Records for processing
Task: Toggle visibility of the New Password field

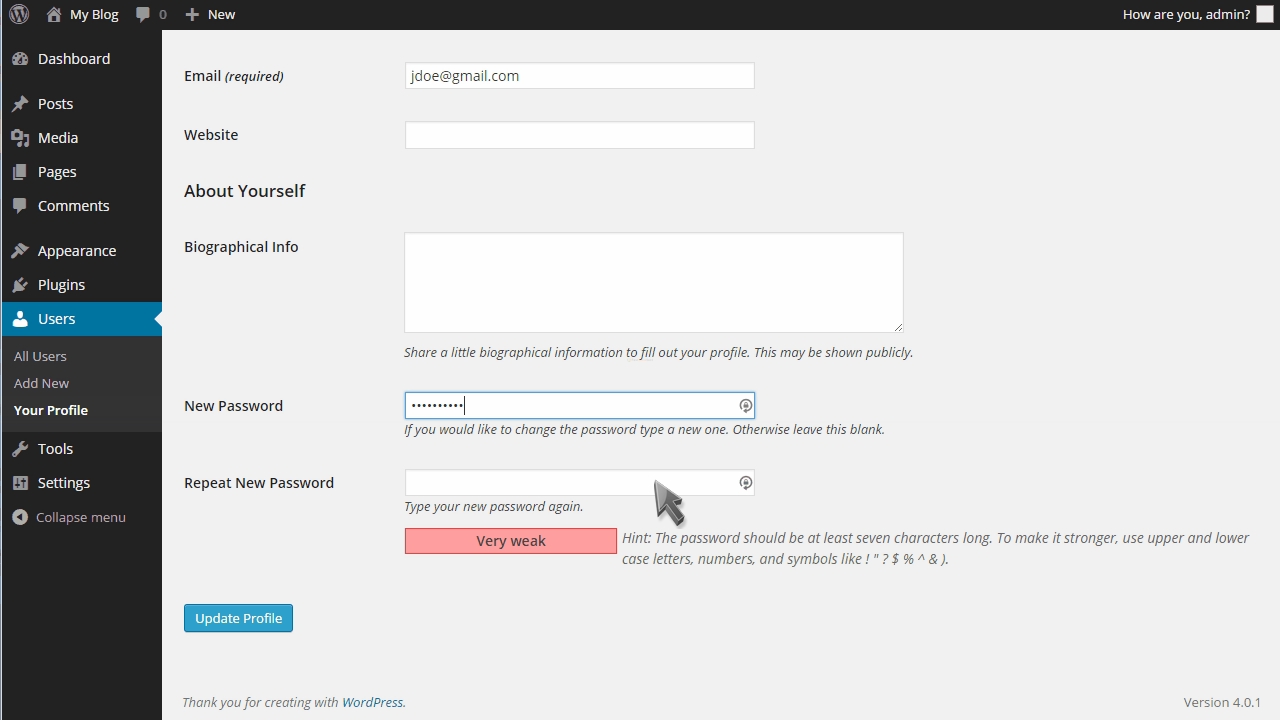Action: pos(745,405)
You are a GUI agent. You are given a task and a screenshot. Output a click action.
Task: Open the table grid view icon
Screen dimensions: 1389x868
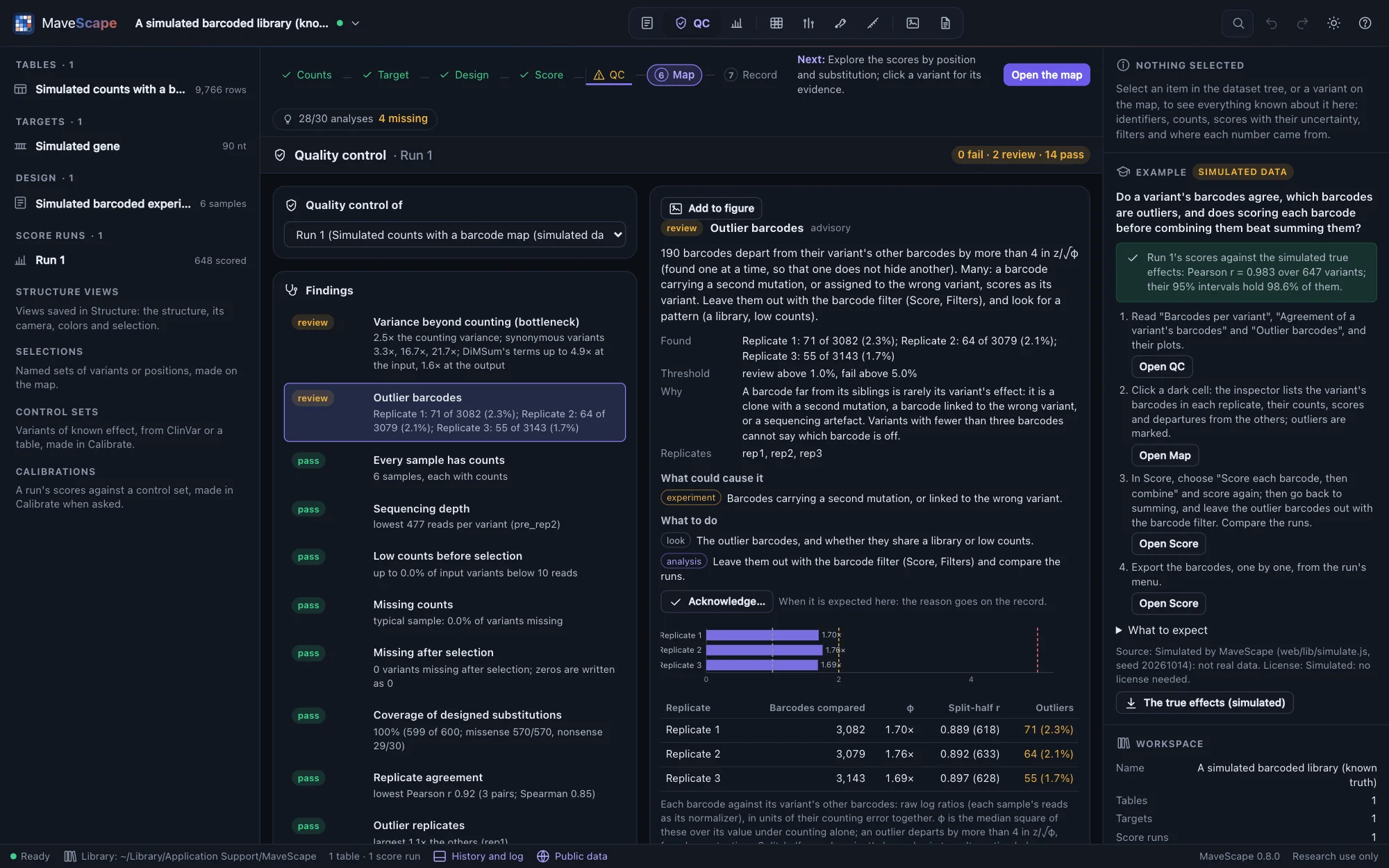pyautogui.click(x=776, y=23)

Exercise brief
Without the pictures, print the records in full, exactly as they appear.

Exercise solution
Task: Toggle visibility of the New Password field

Action: pos(745,405)
You are a GUI agent. You are given a task and a screenshot. Output a click action.
Task: Open the table grid view icon
Screen dimensions: 1389x868
pyautogui.click(x=776, y=23)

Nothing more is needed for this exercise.